What to produce =>
Please transcribe the data below exactly. Leave the pictures out.

Source records =>
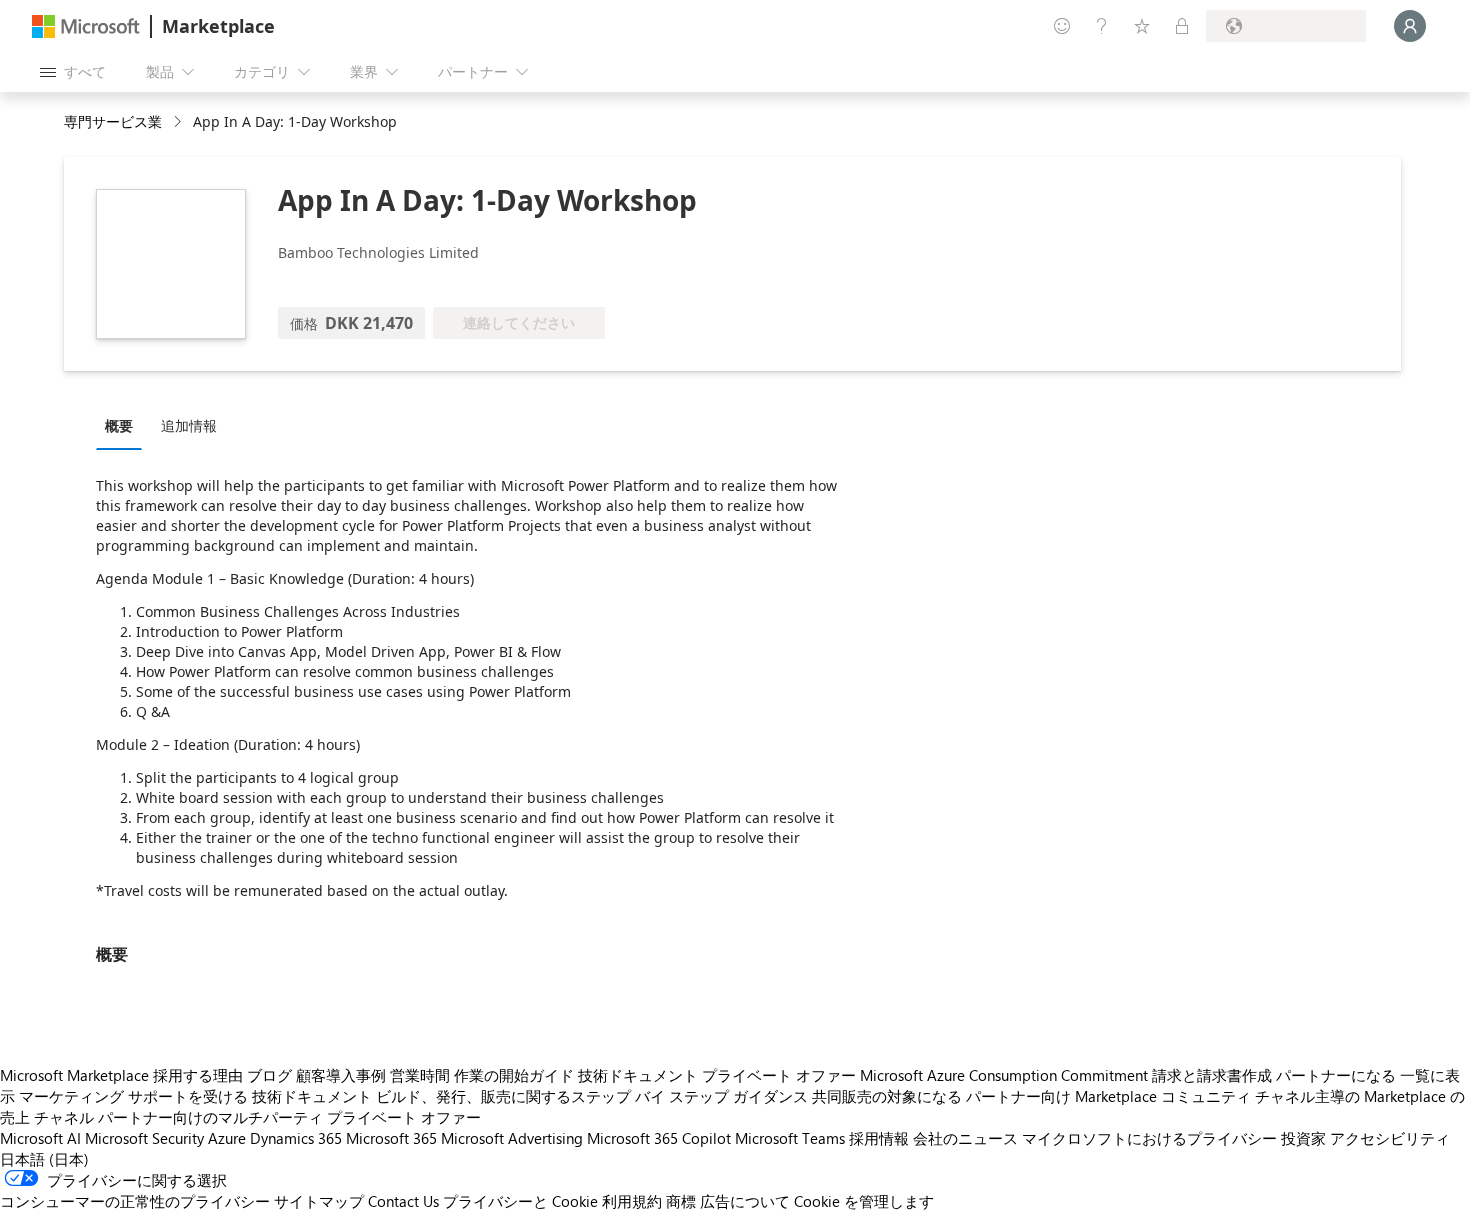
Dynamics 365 (296, 1138)
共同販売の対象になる (887, 1096)
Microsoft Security (144, 1138)
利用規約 (632, 1201)
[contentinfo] (179, 122)
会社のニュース (965, 1138)
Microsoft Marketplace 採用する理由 (121, 1075)
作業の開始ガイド (514, 1075)
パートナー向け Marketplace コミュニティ (1108, 1096)
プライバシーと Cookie (520, 1201)
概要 (119, 425)
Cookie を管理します (864, 1201)
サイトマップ (319, 1201)
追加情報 (189, 425)
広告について (745, 1201)
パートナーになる (1336, 1075)
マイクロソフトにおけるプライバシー (1149, 1138)
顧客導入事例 (341, 1075)
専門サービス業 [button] (113, 121)
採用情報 (879, 1138)
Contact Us (403, 1201)
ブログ (269, 1075)
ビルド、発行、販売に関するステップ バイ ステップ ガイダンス (592, 1096)
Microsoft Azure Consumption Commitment (1004, 1075)
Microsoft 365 (391, 1138)
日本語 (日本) (44, 1159)
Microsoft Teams (790, 1138)
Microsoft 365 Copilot (659, 1138)
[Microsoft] (86, 26)
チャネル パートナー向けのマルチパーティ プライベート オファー (257, 1117)
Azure (227, 1138)
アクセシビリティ (1390, 1138)
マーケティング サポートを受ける (133, 1096)
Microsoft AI (40, 1138)
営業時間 (420, 1075)
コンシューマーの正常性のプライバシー (135, 1201)
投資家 (1303, 1138)
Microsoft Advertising (512, 1138)
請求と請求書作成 (1212, 1075)
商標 (681, 1201)
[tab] (124, 425)
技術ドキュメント (638, 1075)
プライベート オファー (779, 1075)
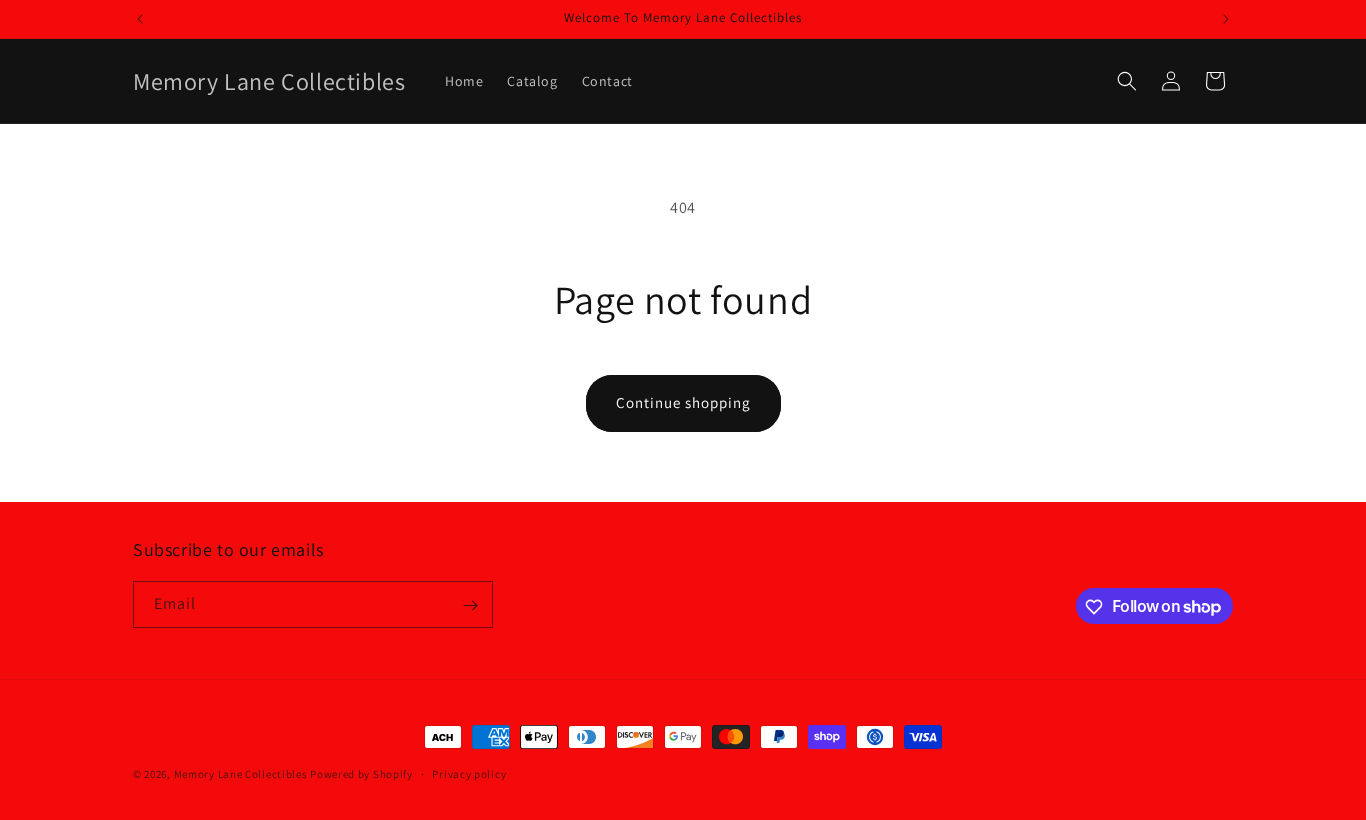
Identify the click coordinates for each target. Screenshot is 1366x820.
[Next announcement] (1226, 19)
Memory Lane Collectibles (241, 774)
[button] (1127, 81)
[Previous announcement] (140, 19)
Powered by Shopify (361, 774)
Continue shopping (683, 402)
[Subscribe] (470, 605)
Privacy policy (469, 773)
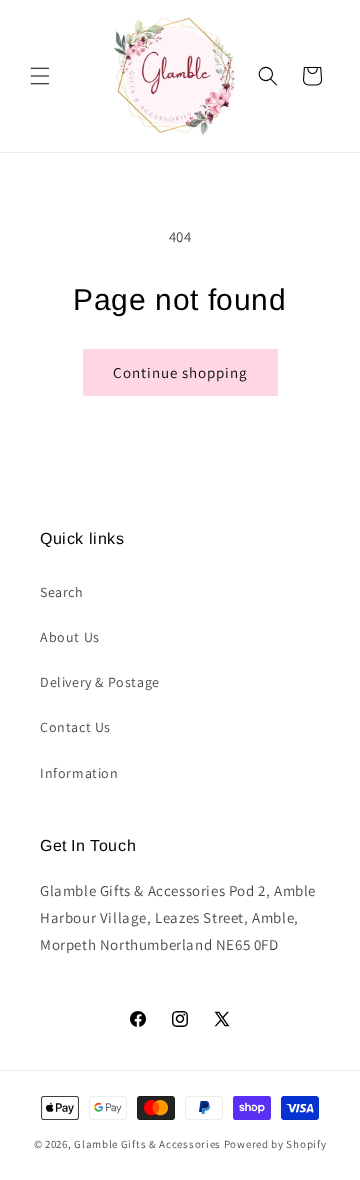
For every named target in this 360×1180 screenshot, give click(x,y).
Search (62, 592)
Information (79, 773)
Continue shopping (180, 372)
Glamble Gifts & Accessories (147, 1144)
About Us (70, 637)
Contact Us (75, 727)
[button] (40, 76)
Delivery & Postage (100, 682)
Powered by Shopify (275, 1144)
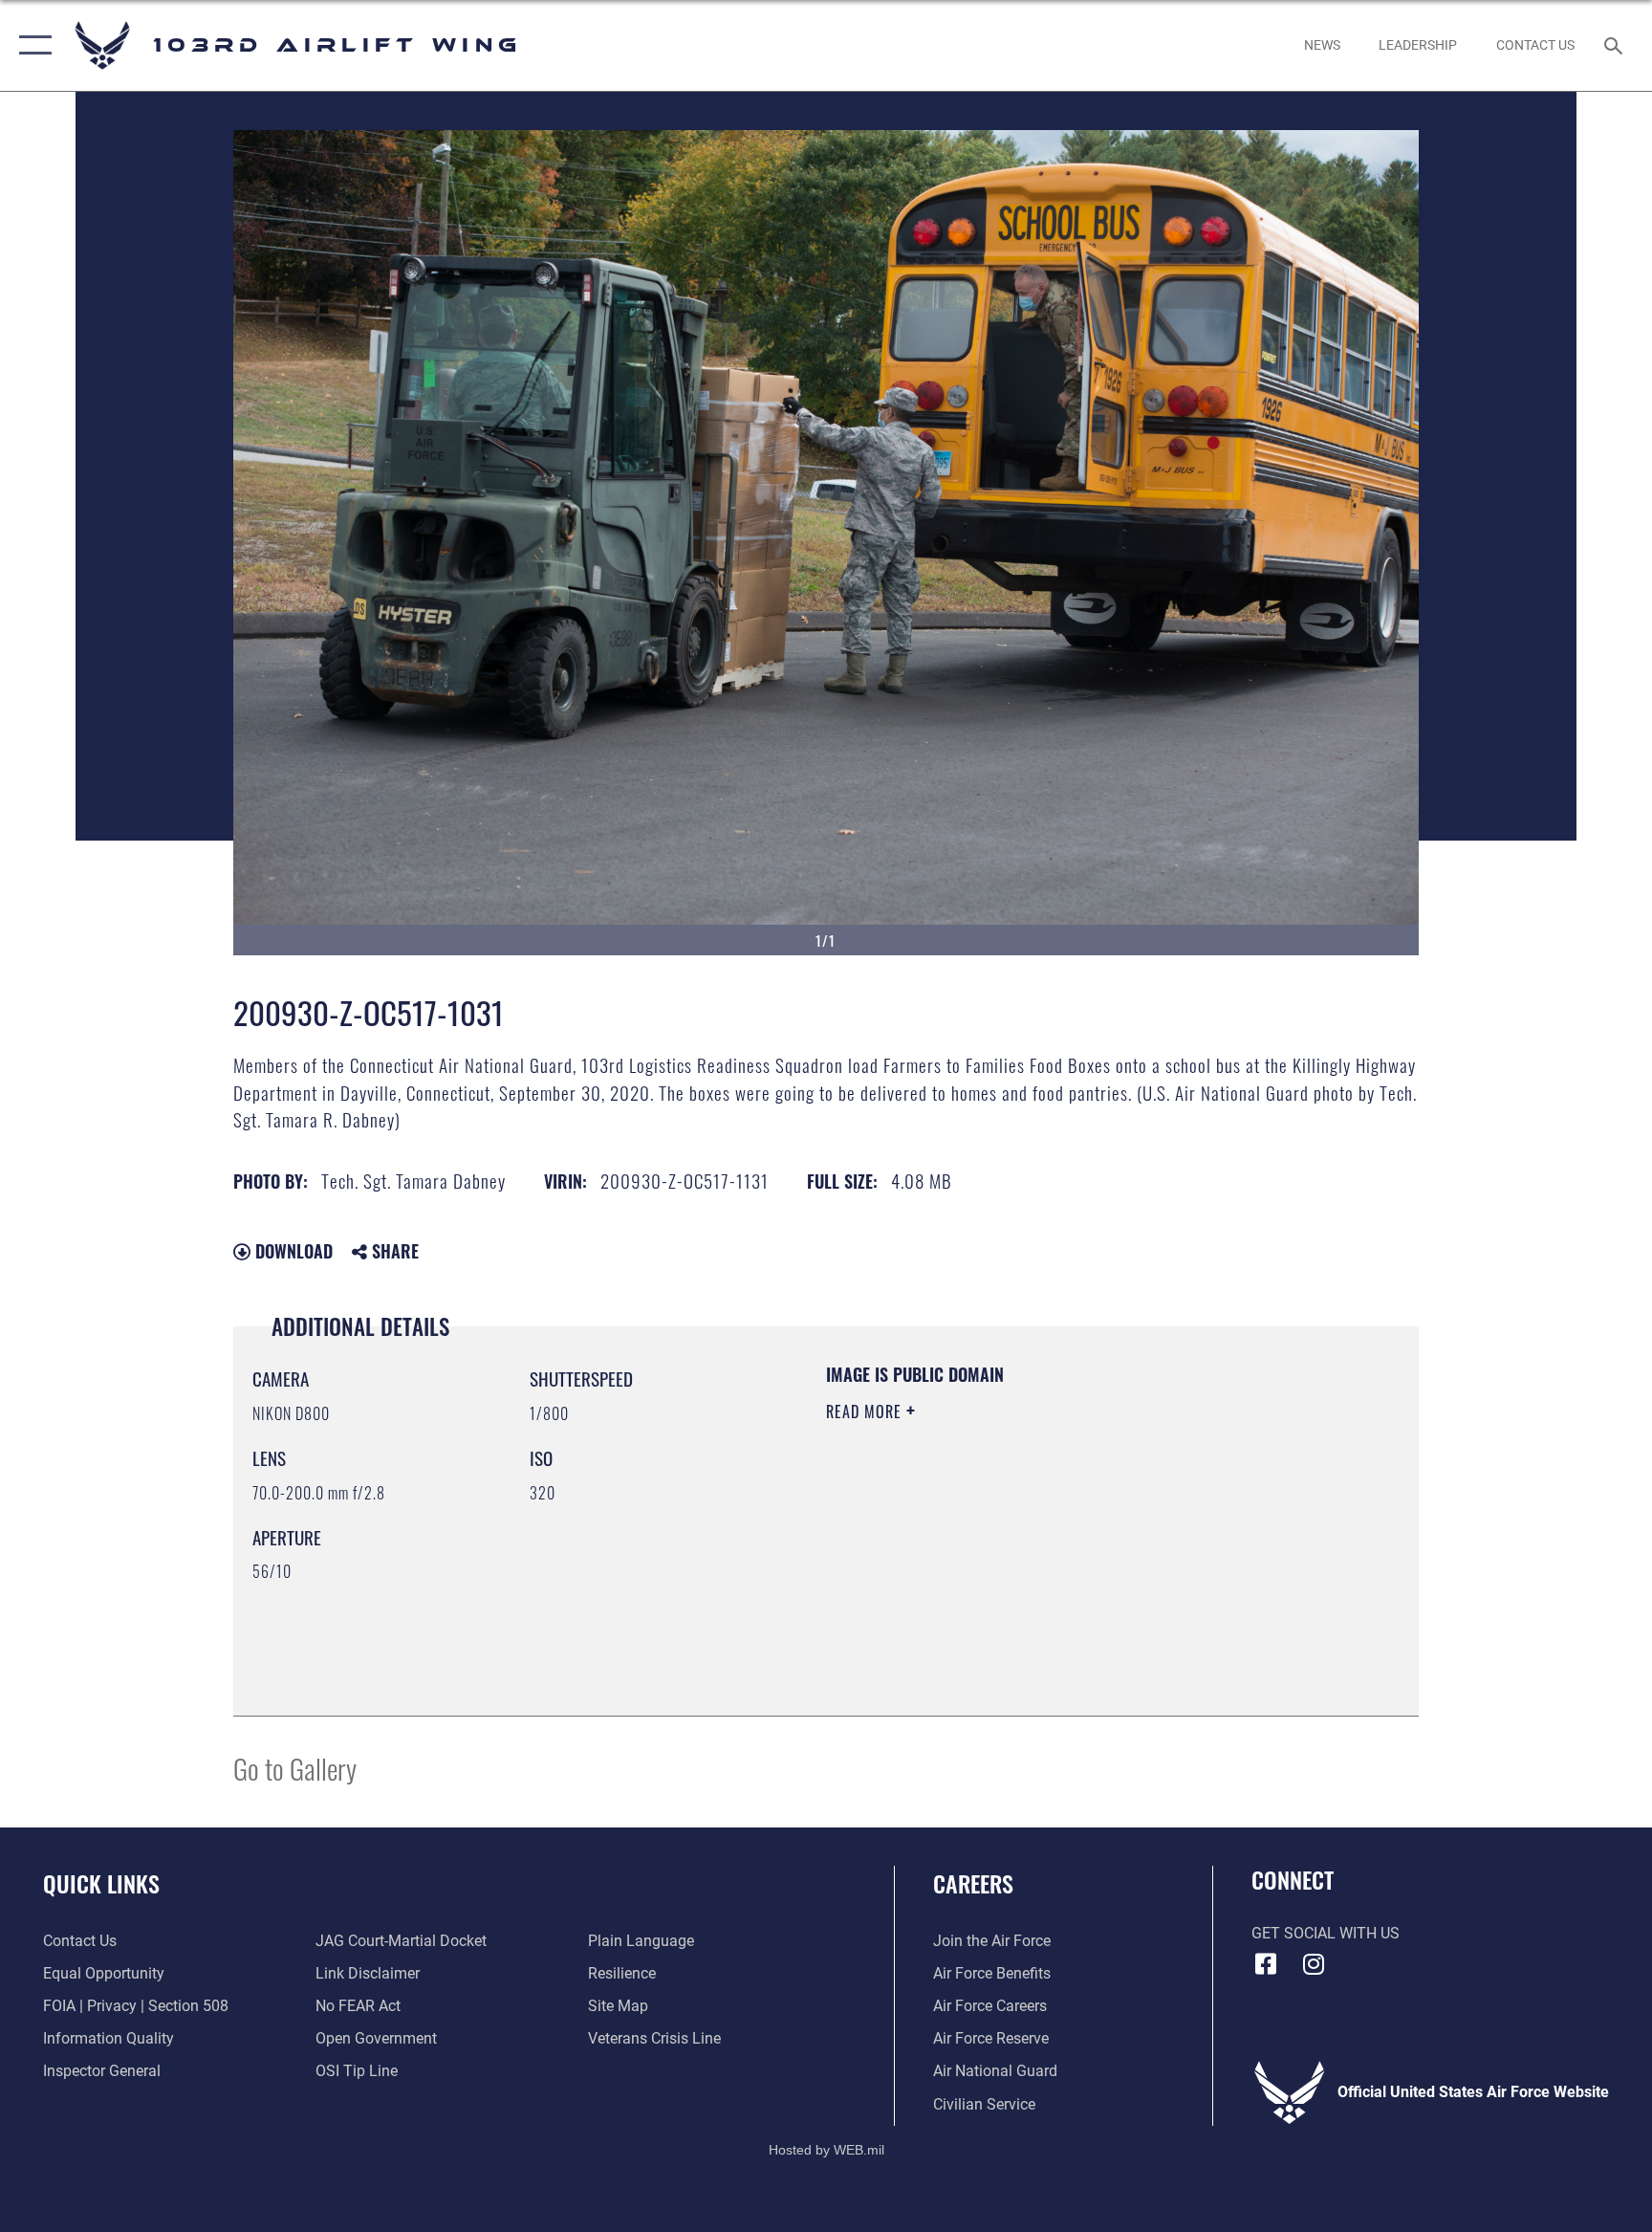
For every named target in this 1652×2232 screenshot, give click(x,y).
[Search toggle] (1615, 45)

Solution for this problem =>
Dynamics 365 (296, 1138)
共同販売の対象になる (887, 1096)
Microsoft Security (144, 1138)
利用規約 (632, 1201)
[contentinfo] (179, 122)
会社のニュース (965, 1138)
Microsoft Marketplace 採用する理由 (121, 1075)
作業の開始ガイド (514, 1075)
パートナー向け Marketplace コミュニティ (1108, 1096)
プライバシーと Cookie (520, 1201)
概要 (119, 425)
Cookie を管理します (864, 1201)
サイトマップ (319, 1201)
追加情報 (189, 425)
広告について (745, 1201)
パートナーになる (1336, 1075)
マイクロソフトにおけるプライバシー (1149, 1138)
顧客導入事例 (341, 1075)
専門サービス業 [button] (113, 121)
採用情報 (879, 1138)
Contact Us (403, 1201)
ブログ (269, 1075)
ビルド、発行、販売に関するステップ バイ ステップ ガイダンス (592, 1096)
Microsoft Azure Consumption Commitment (1004, 1075)
Microsoft 365 (391, 1138)
日本語 (日本) (44, 1159)
Microsoft Teams (790, 1138)
Microsoft 365 Copilot (659, 1138)
[Microsoft] (86, 26)
チャネル パートナー向けのマルチパーティ プライベート オファー (257, 1117)
Azure (227, 1138)
アクセシビリティ (1390, 1138)
マーケティング サポートを受ける (133, 1096)
Microsoft AI (40, 1138)
営業時間 (420, 1075)
コンシューマーの正常性のプライバシー (135, 1201)
投資家 (1303, 1138)
Microsoft Advertising (512, 1138)
請求と請求書作成 (1212, 1075)
商標 (681, 1201)
[tab] (124, 425)
技術ドキュメント (638, 1075)
プライベート オファー (779, 1075)
Identify the click coordinates for each target. Screenshot is 1366x820.
[Next announcement] (1226, 19)
Memory Lane Collectibles (241, 774)
[button] (1127, 81)
[Previous announcement] (140, 19)
Powered by Shopify (361, 774)
Continue shopping (683, 402)
[Subscribe] (470, 605)
Privacy policy (469, 773)
For every named target in this 360×1180 screenshot, give click(x,y).
Search (62, 592)
Information (79, 773)
Continue shopping (180, 372)
Glamble Gifts & Accessories (147, 1144)
About Us (70, 637)
Contact Us (75, 727)
[button] (40, 76)
Delivery & Postage (100, 682)
Powered by Shopify (275, 1144)
For every named target in this 1652×2232 screenshot, give click(x,y).
[Search toggle] (1615, 45)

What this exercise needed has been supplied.